- **Stated task A**:
Could you give the passage of the fantasy programming post starting at "I work at the" and ending at "its command line.", swapping "print servers" for "file servers"?
- **Stated task B**:
Which command-line switches appear in the sample enumerate command in the fantasy programming post?

- **Extracted text**:
If you tell enough stories, perhaps the moral will show up.

2009-10-02

Fantasy Programming

I work at the command line, and I've never found a better place to do stuff in bulk. But since I've been dealing with dynamic networks of hundreds of PCs I've found that there's a tool missing from the utility set.

Windows is good for remote management -- better than people realise, but there's one thing it needs -- a decent network enumerator. What's that? It automates a task which crops up time and again -- running a command against a list of all the machines in a domain, or on a network, or subsets of those lists. I want to be able to type enumerate --domain MYDOMAIN.LOCAL --exclude "/(DC.*)|(PRNT.*)/" /cmd "mycommand %%Name%% %%Timestamp%% I think that's fairly clear: I want to enumerate the domain MYDOMAIN, exclude the DCs and those pesky HP print servers, and then, for each machine, run the command mycommand with the name of the machine and a timestamp on its command line.

I know that would be useful because I actually coded "enumerate" in Perl, and I use it a lot. But doing stuff in Perl has a limited future and I don't think there's really a pressing need to make it an editable script: the function seems rounded and complete -- not something that'll need continuous extension. So, as a first step to a .Net executable, here is my specification for the enumerate utility:


enumerate

 Enumeration settings
 All these settings can be combined and repeated to build up a list of hosts.

- **Extracted information**:
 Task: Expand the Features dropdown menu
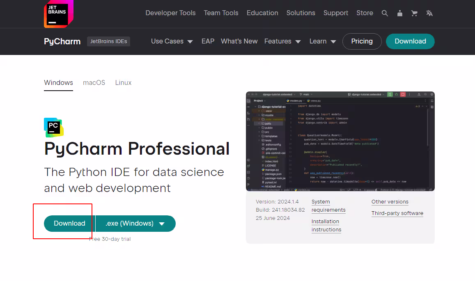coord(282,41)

---

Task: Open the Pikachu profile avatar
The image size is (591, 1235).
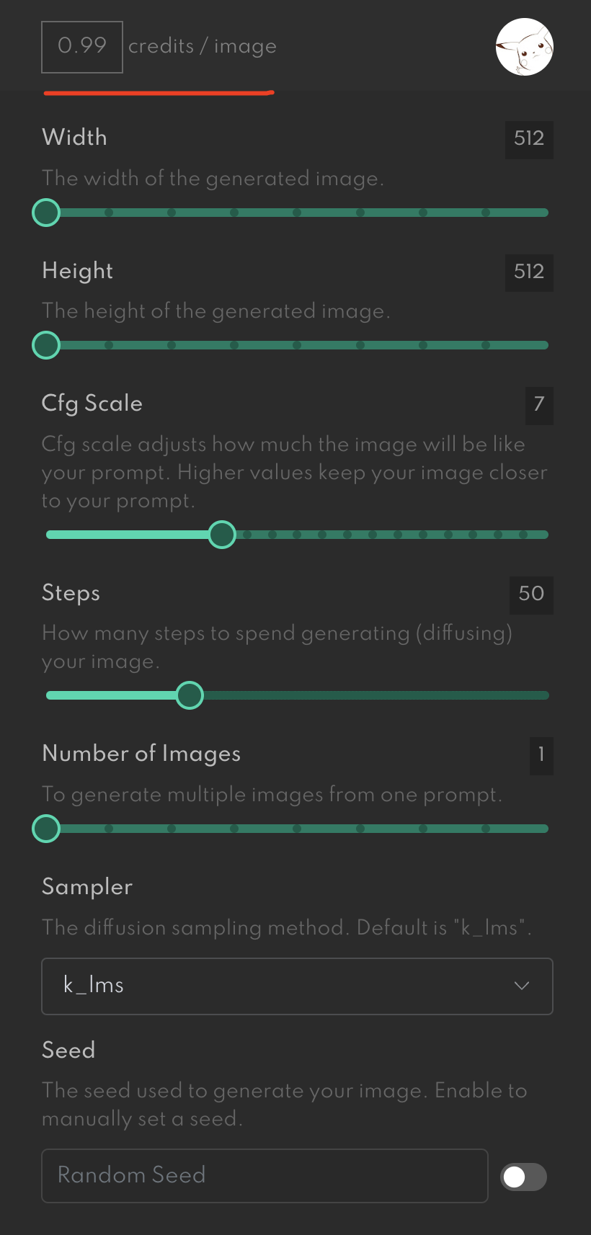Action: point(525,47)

...

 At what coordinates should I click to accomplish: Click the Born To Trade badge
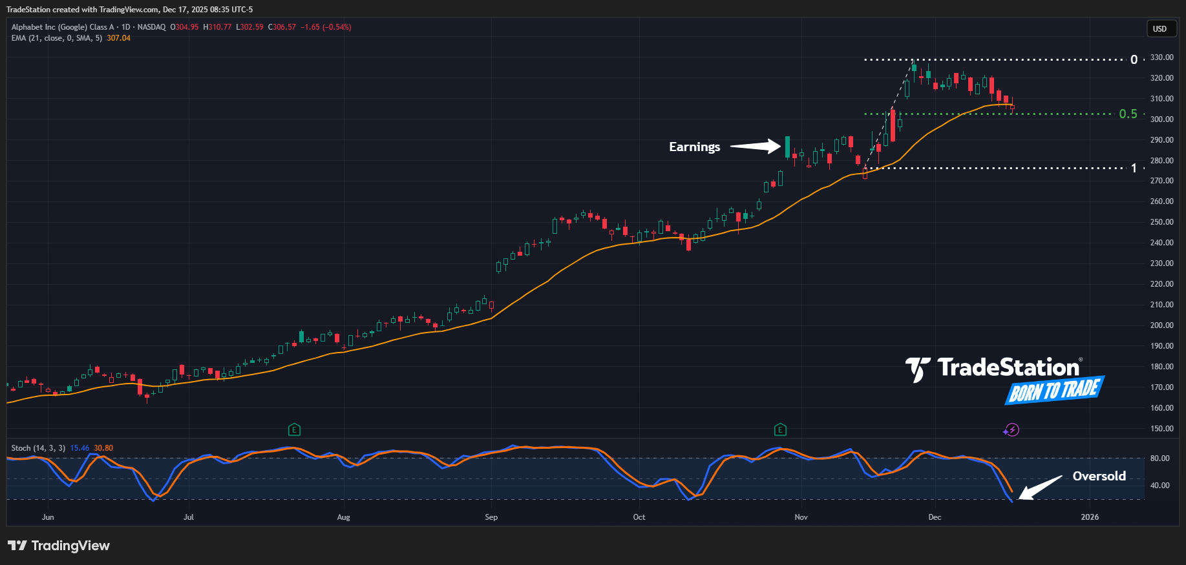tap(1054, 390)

- **Solution A**:
I work at the command line, and I've never found a better place to do stuff in bulk. But since I've been dealing with dynamic networks of hundreds of PCs I've found that there's a tool missing from the utility set.

Windows is good for remote management -- better than people realise, but there's one thing it needs -- a decent network enumerator. What's that? It automates a task which crops up time and again -- running a command against a list of all the machines in a domain, or on a network, or subsets of those lists. I want to be able to type enumerate --domain MYDOMAIN.LOCAL --exclude "/(DC.*)|(PRNT.*)/" /cmd "mycommand %%Name%% %%Timestamp%% I think that's fairly clear: I want to enumerate the domain MYDOMAIN, exclude the DCs and those pesky HP file servers, and then, for each machine, run the command mycommand with the name of the machine and a timestamp on its command line.

- **Solution B**:
--domain
--exclude
/cmd